**Activity**: A verbatim copy of all entries is the expected output.

**Data**:
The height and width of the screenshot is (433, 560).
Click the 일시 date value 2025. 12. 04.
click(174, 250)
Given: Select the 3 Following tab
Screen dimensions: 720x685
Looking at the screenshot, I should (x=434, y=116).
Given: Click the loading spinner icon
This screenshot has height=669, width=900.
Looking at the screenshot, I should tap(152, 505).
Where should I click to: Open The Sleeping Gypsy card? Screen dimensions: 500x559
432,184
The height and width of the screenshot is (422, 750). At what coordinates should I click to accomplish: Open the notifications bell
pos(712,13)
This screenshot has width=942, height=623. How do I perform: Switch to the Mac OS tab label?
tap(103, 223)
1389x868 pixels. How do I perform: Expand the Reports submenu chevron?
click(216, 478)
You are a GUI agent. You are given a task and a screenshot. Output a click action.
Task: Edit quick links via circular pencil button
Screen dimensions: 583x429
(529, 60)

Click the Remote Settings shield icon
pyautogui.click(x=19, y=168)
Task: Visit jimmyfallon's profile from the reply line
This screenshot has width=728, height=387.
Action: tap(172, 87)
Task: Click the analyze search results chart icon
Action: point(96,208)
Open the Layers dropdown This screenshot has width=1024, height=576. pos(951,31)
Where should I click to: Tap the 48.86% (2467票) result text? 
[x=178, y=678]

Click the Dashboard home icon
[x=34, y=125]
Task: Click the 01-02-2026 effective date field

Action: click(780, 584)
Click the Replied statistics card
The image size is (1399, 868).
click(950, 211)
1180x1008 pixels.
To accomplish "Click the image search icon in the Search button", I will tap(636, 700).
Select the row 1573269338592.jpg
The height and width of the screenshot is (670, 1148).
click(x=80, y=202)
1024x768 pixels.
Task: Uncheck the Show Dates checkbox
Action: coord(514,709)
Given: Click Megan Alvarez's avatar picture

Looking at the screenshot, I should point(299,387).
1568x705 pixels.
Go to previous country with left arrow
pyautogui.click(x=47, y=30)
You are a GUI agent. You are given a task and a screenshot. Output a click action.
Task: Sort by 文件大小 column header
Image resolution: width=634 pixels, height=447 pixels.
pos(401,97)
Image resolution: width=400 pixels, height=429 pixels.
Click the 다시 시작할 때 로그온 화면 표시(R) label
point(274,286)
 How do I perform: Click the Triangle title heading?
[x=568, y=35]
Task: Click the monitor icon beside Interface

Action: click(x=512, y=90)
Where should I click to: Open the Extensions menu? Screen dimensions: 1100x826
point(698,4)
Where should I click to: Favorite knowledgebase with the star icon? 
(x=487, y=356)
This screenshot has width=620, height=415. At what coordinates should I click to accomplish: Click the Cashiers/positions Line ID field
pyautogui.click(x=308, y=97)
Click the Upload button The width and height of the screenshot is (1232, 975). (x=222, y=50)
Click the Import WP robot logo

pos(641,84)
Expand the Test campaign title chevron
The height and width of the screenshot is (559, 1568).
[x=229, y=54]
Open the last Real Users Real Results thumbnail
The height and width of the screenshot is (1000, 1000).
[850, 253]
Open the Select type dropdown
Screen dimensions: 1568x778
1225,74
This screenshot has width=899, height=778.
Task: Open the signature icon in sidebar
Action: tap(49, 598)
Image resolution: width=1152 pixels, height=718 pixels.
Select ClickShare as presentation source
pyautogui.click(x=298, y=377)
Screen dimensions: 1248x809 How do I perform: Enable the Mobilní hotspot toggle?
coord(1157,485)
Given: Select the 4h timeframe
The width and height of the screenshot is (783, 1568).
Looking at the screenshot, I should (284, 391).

**Your solution**:
The height and width of the screenshot is (433, 560).
Click the 일시 date value 2025. 12. 04.
click(174, 250)
Given: Select the 3 Following tab
Screen dimensions: 720x685
Looking at the screenshot, I should (x=434, y=116).
Given: Click the loading spinner icon
This screenshot has height=669, width=900.
Looking at the screenshot, I should tap(152, 505).
Where should I click to: Open The Sleeping Gypsy card? Screen dimensions: 500x559
432,184
The height and width of the screenshot is (422, 750). At what coordinates should I click to accomplish: Open the notifications bell
pos(712,13)
This screenshot has width=942, height=623. How do I perform: Switch to the Mac OS tab label?
tap(103, 223)
1389x868 pixels. How do I perform: Expand the Reports submenu chevron?
click(216, 478)
You are a GUI agent. You are given a task and a screenshot. Output a click action.
Task: Edit quick links via circular pencil button
Screen dimensions: 583x429
(529, 60)

Click the Remote Settings shield icon
pyautogui.click(x=19, y=168)
Task: Visit jimmyfallon's profile from the reply line
This screenshot has width=728, height=387.
Action: tap(172, 87)
Task: Click the analyze search results chart icon
Action: point(96,208)
Open the Layers dropdown This screenshot has width=1024, height=576. pos(951,31)
Where should I click to: Tap the 48.86% (2467票) result text? 
[x=178, y=678]

Click the Dashboard home icon
[x=34, y=125]
Task: Click the 01-02-2026 effective date field

Action: click(780, 584)
Click the Replied statistics card
The image size is (1399, 868).
click(950, 211)
1180x1008 pixels.
To accomplish "Click the image search icon in the Search button", I will tap(636, 700).
Select the row 1573269338592.jpg
The height and width of the screenshot is (670, 1148).
click(x=80, y=202)
1024x768 pixels.
Task: Uncheck the Show Dates checkbox
Action: coord(514,709)
Given: Click Megan Alvarez's avatar picture

Looking at the screenshot, I should point(299,387).
1568x705 pixels.
Go to previous country with left arrow
pyautogui.click(x=47, y=30)
You are a GUI agent. You are given a task and a screenshot. Output a click action.
Task: Sort by 文件大小 column header
Image resolution: width=634 pixels, height=447 pixels.
pos(401,97)
Image resolution: width=400 pixels, height=429 pixels.
Click the 다시 시작할 때 로그온 화면 표시(R) label
point(274,286)
 How do I perform: Click the Triangle title heading?
[x=568, y=35]
Task: Click the monitor icon beside Interface

Action: click(x=512, y=90)
Where should I click to: Open the Extensions menu? Screen dimensions: 1100x826
point(698,4)
Where should I click to: Favorite knowledgebase with the star icon? 
(x=487, y=356)
This screenshot has width=620, height=415. At what coordinates should I click to accomplish: Click the Cashiers/positions Line ID field
pyautogui.click(x=308, y=97)
Click the Upload button The width and height of the screenshot is (1232, 975). (x=222, y=50)
Click the Import WP robot logo

pos(641,84)
Expand the Test campaign title chevron
The height and width of the screenshot is (559, 1568).
[x=229, y=54]
Open the last Real Users Real Results thumbnail
The height and width of the screenshot is (1000, 1000).
[850, 253]
Open the Select type dropdown
Screen dimensions: 1568x778
1225,74
This screenshot has width=899, height=778.
Task: Open the signature icon in sidebar
Action: tap(49, 598)
Image resolution: width=1152 pixels, height=718 pixels.
Select ClickShare as presentation source
pyautogui.click(x=298, y=377)
Screen dimensions: 1248x809 How do I perform: Enable the Mobilní hotspot toggle?
coord(1157,485)
Given: Select the 4h timeframe
The width and height of the screenshot is (783, 1568).
Looking at the screenshot, I should (284, 391).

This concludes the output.